- **Your objective**:
Write out the stretch of lines below that begins at the line with "Switch to the Usage" and ends at the line with "Task: Click the Gmail icon in status bar", including both, exactly as given and nothing more.

####

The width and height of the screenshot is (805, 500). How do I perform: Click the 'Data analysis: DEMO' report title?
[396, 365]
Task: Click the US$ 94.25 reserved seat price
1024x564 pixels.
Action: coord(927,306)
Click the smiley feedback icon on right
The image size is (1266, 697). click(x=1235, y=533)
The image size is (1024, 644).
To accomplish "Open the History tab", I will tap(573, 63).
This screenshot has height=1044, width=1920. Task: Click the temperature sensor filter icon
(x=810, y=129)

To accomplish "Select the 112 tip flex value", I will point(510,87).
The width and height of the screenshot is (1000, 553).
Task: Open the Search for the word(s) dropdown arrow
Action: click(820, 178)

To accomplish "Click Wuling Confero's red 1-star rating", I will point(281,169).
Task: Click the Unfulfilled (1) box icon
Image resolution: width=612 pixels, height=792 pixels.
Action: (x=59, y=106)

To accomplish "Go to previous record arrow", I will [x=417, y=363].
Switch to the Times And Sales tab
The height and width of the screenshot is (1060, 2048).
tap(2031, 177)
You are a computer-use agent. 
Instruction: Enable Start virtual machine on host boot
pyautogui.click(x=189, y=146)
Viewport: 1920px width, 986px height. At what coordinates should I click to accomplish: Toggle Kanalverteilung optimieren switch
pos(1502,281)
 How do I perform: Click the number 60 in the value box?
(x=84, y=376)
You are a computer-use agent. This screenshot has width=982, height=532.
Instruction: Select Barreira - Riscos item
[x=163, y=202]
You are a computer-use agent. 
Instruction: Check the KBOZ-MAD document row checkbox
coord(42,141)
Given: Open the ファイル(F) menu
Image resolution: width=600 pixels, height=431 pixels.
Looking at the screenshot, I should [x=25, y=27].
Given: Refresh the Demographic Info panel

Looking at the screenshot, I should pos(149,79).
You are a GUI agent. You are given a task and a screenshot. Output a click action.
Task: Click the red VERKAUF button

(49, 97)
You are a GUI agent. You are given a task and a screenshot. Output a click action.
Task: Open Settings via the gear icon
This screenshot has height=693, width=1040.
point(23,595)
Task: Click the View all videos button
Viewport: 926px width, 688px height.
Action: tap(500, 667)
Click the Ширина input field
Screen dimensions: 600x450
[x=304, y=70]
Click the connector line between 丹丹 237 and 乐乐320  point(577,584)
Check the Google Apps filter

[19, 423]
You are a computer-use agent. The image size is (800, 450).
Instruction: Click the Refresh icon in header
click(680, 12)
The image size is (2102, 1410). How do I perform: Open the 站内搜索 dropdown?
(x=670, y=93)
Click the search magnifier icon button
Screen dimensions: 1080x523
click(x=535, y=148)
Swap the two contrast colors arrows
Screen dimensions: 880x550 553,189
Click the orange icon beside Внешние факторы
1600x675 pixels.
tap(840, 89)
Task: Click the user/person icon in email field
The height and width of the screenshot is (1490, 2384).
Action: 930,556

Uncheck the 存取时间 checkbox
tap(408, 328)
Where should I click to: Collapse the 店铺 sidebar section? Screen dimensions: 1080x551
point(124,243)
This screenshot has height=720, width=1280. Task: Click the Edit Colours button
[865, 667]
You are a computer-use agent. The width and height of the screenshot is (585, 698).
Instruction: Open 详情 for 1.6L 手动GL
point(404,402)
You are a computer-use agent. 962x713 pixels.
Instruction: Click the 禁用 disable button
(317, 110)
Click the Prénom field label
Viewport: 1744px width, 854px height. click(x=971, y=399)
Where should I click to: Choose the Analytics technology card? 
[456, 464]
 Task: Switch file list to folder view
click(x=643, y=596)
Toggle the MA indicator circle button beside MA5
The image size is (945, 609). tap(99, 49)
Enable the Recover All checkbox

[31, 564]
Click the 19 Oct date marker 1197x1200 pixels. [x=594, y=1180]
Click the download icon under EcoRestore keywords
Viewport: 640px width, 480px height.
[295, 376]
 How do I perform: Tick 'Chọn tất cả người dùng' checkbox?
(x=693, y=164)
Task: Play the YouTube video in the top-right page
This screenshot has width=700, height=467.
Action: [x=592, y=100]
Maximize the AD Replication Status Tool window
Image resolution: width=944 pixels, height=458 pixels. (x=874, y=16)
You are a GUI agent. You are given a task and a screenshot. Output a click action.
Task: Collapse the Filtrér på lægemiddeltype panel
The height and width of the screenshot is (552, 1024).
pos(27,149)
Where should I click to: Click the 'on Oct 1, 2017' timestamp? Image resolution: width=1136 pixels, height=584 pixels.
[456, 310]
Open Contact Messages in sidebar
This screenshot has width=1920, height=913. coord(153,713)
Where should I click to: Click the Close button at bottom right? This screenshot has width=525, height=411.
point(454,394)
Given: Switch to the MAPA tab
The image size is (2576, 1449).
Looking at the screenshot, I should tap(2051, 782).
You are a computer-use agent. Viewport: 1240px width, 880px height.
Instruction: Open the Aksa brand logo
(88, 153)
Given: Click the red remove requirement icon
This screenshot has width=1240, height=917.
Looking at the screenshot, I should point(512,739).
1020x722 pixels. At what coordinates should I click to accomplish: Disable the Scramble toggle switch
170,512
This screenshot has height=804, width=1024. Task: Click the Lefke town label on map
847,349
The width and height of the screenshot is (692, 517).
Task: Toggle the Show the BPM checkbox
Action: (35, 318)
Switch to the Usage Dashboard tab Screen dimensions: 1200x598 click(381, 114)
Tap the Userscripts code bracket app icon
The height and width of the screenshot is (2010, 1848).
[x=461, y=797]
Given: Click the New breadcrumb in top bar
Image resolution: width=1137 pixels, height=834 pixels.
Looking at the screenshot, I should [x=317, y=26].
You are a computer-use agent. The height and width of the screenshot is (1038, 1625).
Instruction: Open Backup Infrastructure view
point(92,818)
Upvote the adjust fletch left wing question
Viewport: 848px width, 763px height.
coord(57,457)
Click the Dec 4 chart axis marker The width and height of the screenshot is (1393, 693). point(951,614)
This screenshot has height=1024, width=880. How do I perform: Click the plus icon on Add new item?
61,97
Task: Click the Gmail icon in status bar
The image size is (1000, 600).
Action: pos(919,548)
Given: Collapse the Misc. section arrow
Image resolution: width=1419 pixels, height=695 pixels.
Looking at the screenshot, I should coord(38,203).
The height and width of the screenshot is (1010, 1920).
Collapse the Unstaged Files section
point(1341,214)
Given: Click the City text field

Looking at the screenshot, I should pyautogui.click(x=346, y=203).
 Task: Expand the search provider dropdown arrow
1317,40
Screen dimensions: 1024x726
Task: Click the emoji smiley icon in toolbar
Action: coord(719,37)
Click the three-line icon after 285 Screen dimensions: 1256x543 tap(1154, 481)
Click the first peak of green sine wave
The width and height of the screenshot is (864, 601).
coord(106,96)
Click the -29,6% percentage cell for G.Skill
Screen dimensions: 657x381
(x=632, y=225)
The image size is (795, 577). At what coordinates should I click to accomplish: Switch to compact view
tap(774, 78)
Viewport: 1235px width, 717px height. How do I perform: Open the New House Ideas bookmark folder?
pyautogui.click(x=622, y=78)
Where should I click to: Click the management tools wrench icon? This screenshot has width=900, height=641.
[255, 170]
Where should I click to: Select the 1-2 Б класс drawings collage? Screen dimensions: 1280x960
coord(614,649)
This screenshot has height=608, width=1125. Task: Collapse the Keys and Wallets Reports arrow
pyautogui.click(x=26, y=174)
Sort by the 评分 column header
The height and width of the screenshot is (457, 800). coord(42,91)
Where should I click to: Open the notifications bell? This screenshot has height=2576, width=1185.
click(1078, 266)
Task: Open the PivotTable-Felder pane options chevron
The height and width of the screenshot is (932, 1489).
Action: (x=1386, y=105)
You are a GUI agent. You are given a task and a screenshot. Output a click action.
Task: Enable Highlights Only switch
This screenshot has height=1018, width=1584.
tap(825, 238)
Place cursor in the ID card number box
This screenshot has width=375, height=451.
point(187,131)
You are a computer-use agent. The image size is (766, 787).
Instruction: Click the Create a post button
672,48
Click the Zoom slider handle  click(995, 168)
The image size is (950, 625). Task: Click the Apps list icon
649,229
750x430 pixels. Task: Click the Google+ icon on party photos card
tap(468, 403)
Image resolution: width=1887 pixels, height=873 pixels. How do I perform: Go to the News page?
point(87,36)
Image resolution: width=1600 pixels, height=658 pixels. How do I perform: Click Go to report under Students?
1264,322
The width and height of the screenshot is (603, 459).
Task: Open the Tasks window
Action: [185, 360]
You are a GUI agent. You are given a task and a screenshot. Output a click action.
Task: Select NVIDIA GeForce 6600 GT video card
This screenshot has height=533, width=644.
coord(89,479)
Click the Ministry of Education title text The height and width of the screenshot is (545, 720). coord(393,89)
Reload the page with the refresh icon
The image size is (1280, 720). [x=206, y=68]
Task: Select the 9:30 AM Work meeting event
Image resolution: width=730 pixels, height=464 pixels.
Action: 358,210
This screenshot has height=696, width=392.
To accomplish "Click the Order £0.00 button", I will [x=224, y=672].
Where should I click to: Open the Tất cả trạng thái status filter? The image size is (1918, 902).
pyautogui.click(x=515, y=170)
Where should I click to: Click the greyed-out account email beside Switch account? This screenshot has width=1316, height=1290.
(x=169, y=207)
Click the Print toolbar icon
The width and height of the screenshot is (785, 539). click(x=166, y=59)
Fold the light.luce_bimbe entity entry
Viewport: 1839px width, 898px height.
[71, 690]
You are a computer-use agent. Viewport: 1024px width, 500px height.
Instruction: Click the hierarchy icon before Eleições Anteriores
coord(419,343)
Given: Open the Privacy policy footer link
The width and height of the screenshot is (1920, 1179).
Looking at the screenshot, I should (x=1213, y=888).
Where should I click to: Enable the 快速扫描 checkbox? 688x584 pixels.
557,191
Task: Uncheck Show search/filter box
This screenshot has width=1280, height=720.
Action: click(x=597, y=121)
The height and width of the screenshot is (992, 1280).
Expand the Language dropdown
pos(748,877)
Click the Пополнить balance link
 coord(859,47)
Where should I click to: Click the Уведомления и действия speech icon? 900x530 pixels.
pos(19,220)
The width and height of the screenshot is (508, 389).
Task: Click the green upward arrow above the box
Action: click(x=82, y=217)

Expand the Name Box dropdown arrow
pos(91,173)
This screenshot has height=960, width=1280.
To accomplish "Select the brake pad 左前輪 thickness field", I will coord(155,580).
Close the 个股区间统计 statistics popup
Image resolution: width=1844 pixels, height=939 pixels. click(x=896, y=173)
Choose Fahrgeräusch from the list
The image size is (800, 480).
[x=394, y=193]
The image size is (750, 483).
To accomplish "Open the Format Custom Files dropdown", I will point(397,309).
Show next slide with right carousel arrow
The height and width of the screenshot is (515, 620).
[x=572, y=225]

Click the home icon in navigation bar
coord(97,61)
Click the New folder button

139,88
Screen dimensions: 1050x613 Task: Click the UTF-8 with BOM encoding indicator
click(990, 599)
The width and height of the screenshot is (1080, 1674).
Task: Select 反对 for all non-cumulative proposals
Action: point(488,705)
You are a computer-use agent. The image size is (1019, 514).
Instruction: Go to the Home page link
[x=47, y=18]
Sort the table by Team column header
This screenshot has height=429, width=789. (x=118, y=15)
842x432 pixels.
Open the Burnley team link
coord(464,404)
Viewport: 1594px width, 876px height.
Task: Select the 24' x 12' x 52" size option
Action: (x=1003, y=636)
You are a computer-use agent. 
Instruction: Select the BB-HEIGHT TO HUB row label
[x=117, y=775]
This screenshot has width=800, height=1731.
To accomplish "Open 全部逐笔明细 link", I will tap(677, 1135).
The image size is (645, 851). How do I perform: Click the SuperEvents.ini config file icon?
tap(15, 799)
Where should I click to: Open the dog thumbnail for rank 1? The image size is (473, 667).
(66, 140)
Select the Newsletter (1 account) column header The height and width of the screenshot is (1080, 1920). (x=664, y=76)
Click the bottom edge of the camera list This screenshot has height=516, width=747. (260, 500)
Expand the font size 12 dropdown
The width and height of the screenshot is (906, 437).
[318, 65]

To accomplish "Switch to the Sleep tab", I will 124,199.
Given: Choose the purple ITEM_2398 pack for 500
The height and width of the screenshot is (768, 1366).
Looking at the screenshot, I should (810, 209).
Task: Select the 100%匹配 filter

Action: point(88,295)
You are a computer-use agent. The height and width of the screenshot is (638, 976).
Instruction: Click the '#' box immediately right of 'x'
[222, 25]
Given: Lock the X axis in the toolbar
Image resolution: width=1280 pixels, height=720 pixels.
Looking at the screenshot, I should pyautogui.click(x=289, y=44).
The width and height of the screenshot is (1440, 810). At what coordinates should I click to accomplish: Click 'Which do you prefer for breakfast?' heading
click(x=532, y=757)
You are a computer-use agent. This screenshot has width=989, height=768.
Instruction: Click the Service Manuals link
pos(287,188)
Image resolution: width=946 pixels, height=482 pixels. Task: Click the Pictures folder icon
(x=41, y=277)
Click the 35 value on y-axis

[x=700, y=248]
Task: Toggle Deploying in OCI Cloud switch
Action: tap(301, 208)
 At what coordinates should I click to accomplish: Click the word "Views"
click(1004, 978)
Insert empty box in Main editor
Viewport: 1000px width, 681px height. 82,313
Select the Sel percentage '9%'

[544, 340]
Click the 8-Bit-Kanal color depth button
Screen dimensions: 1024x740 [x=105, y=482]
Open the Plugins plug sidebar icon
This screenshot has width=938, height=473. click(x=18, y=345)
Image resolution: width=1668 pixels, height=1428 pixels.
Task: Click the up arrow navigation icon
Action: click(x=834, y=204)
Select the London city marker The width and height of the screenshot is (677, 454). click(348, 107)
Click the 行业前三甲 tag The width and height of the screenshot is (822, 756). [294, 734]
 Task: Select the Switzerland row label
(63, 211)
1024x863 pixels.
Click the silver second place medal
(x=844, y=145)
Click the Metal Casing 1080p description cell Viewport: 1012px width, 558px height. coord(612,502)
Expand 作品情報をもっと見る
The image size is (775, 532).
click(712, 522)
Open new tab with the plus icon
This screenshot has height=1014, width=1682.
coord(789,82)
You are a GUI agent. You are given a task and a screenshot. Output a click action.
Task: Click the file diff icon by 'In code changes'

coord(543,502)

####

- **Output**:
Switch to the Usage Dashboard tab Screen dimensions: 1200x598 click(381, 114)
Tap the Userscripts code bracket app icon
The height and width of the screenshot is (2010, 1848).
[x=461, y=797]
Given: Click the New breadcrumb in top bar
Image resolution: width=1137 pixels, height=834 pixels.
Looking at the screenshot, I should [x=317, y=26].
You are a computer-use agent. The height and width of the screenshot is (1038, 1625).
Instruction: Open Backup Infrastructure view
point(92,818)
Upvote the adjust fletch left wing question
Viewport: 848px width, 763px height.
coord(57,457)
Click the Dec 4 chart axis marker The width and height of the screenshot is (1393, 693). point(951,614)
This screenshot has height=1024, width=880. How do I perform: Click the plus icon on Add new item?
61,97
Task: Click the Gmail icon in status bar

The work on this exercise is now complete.